Action item — Check each line below for the word "will". Then give only how many lines have it.

Data —
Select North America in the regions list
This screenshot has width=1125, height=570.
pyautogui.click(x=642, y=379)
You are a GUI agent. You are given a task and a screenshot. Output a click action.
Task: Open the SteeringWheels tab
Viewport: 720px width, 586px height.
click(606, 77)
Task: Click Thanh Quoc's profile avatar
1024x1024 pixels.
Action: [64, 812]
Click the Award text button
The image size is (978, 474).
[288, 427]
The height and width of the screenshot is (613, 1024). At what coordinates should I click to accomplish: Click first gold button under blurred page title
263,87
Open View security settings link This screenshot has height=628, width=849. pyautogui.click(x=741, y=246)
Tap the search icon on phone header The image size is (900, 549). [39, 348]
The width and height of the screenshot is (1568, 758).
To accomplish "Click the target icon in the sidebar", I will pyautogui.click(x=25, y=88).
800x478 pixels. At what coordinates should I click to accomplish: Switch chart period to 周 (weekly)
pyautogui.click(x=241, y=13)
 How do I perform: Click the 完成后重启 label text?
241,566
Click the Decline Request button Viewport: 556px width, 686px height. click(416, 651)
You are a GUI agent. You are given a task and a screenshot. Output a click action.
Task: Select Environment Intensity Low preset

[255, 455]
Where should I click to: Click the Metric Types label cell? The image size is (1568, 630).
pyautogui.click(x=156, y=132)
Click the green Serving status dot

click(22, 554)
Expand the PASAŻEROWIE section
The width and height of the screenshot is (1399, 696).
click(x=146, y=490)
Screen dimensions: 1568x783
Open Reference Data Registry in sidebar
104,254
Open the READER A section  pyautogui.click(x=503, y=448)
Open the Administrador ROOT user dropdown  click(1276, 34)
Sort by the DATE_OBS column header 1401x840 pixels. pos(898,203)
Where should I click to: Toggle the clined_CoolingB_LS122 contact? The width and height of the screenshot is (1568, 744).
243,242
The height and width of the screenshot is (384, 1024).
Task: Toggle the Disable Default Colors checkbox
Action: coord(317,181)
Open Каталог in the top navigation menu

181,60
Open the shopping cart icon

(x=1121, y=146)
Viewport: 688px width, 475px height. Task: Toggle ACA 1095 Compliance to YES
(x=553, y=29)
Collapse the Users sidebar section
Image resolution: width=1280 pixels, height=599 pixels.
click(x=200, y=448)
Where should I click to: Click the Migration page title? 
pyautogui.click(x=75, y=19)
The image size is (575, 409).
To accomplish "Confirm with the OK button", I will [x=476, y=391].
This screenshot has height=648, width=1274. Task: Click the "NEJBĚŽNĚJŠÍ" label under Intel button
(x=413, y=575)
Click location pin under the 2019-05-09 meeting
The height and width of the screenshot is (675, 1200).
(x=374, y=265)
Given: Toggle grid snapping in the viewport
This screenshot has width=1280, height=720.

Response area — 2